As Professor Hudson explains in the above-cited book, the ability to forgive debts was anciently understood to be vested in those who are tasked with protecting the gifts given to the people of that nation by nature and the gods (or those gifts given by the divine realm, if you prefer -- by heaven). The natural resources of a nation were universally understood to be gifts of heaven: the land, the crop-growing soil, the life-giving sunshine, the rain, the rivers, the woods, the ports, the gifts of the sea, the mineral resources under the earth, and so on. 

The role of the king in ancient times was to protect those resources from being "cornered" by oligarchs.

And that is why the sovereign could forgive debts: in order to protect the nation from devolving into oligarchy. In an oligarchy, the natural resources are cornered by powerful individuals and families and "fenced off" such that they benefit only the elites and not the entire nation.

That ancient tension was recognized in the ability of the sovereign to forgive debts, spelled out explicitly in ancient Mesopotamian texts. As Professor Hudson explains, that function acts as a check against oligarchy, because otherwise whenever there was some kind of calamity that caused (for example) a loss of the crops (such as a war, or a flood, or a plague or pandemic), then debtors would be unable to pay their creditors, and they would lose their land to the creditors, who would build their own fiefdoms of land and wealth taken from others, and impose oligarchy.

In a modern democracy or democratic republic, the power of the people, expressed through their elected officials in the legislature and the executive branch, is supposed to play this same role of preventing oligarchy, and of ensuring that the gifts bestowed upon the nation benefit all the people of that nation and not just a tiny elite. The murder of President Kennedy represents -- as the late great Vince Salandria perceived almost immediately in 1963 and declared with absolute clarity in this important video interview from 1994 -- not just the killing of a president, but effectively the killing of the presidency (that quotation is found at approximately the 0:33-minute mark in the interview).

If the elected president can be murdered with complete impunity by coordinated plotters, and if the law enforcement agencies and the entire news media can be made to cover up the facts surrounding that murder from that day to this one, then it should be quite clear that the elected government which is supposed to serve as a mechanism to express the will of the people and stand as an obstacle to oligarchy has been hijacked and is now being controlled by usurpers.

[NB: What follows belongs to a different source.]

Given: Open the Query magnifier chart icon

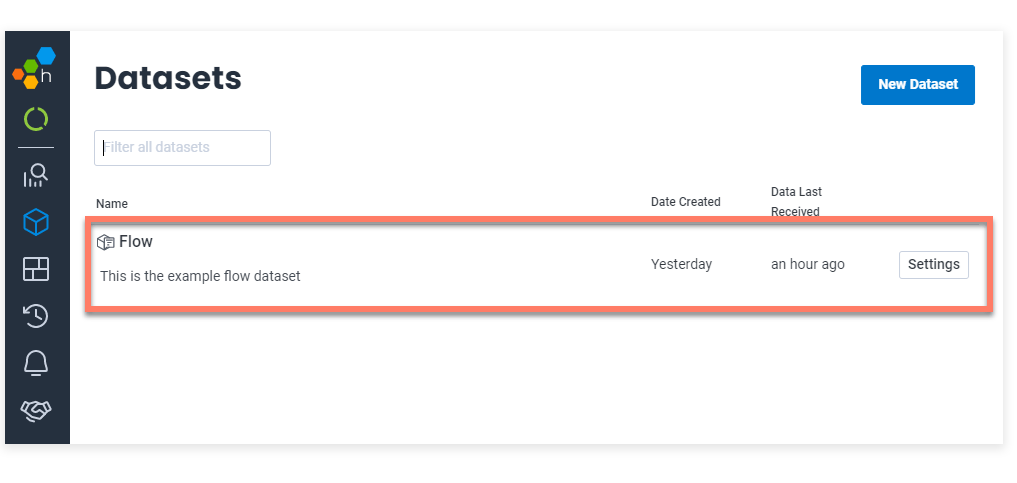Looking at the screenshot, I should coord(36,176).
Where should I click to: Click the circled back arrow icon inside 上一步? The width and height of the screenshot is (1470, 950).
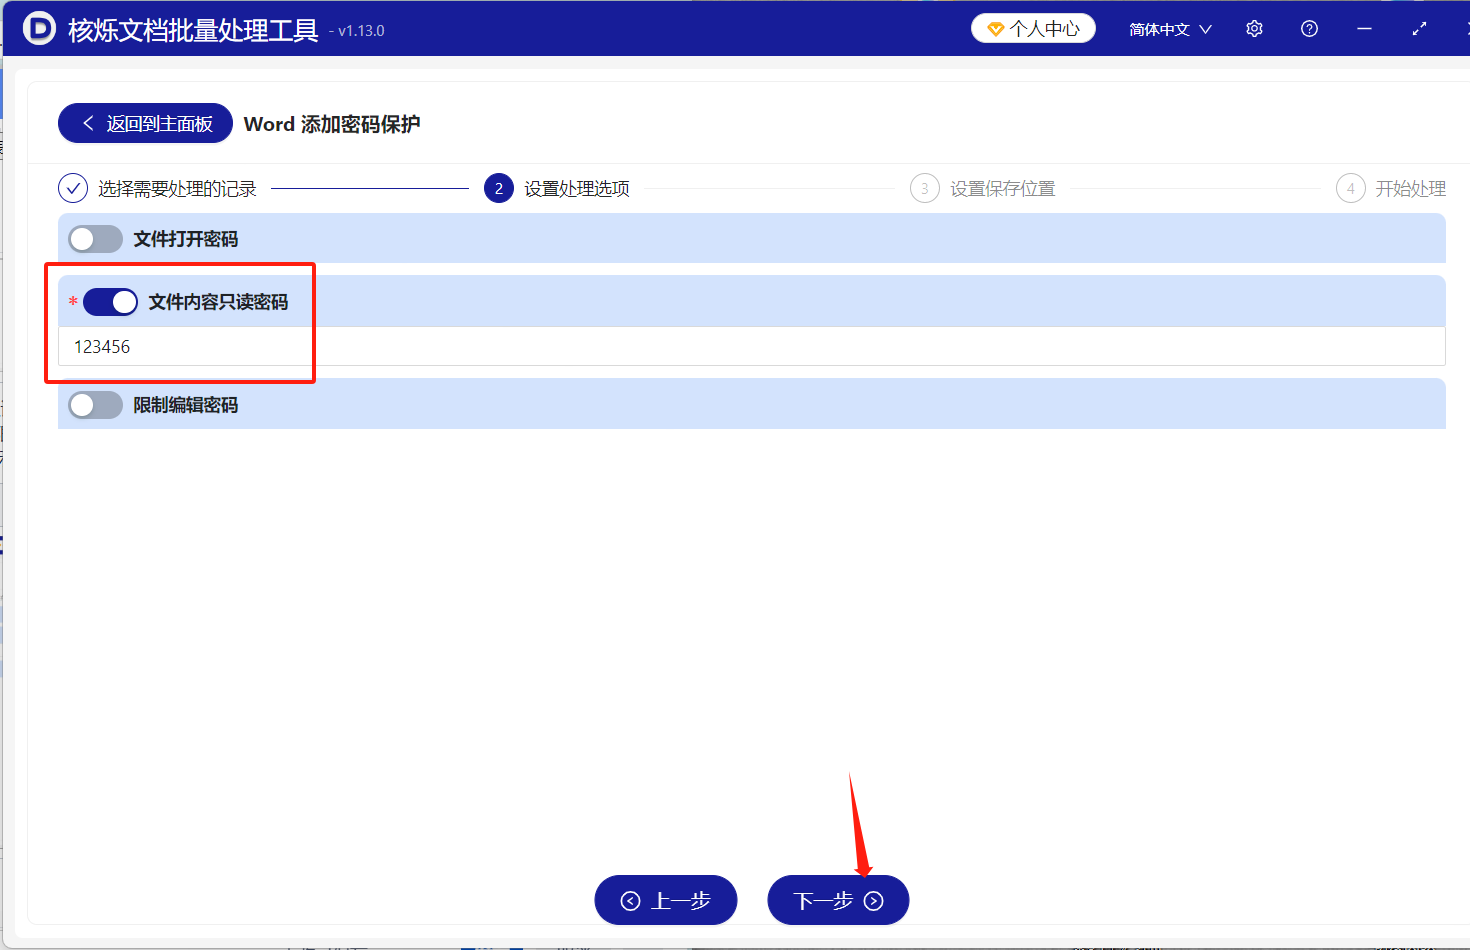click(630, 900)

And that killing was not an isolated killing, but takes its place alongside the killing of other leaders who stood against the seizure of the resources given to the people of their nation and who stood against impoverishment and oppression of the people, both around the world (such as the killing of Patrice Lumumba in the Democratic Republic of Congo and of many other leaders in subsequent decades) and also domestically (such as the killing of Malcolm X, the killing of Martin Luther King, Jr., and the killing of Robert F. Kennedy).

This November 22, I would highly encourage listening to that interview with Vince Salandria again, in its entirety.

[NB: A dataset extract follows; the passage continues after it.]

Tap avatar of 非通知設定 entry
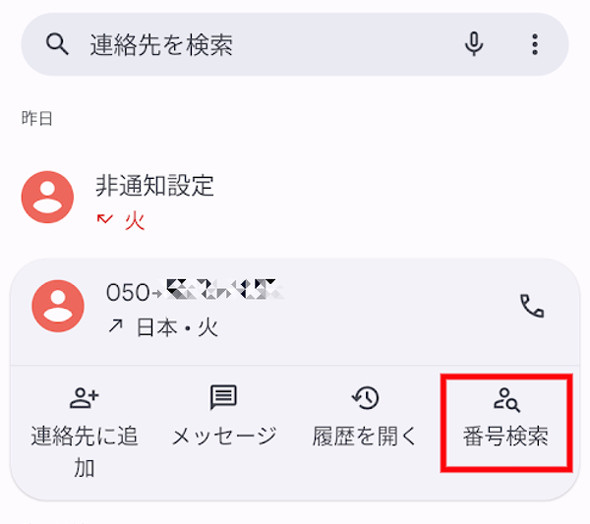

I would also recommend reading this reflection upon the trauma-inducing nature of the JFK assassination, as well as of subsequent trauma-inducing crimes including the September 11 operation, written by author and teacher Edward Curtin and published in Global Research.

And I would recommend taking time to contemplate the impact that killing fifty-seven years ago has had on the world that we live in today, and the likelihood that we cannot effectively move forward until we face the reality of what took place that day and address it.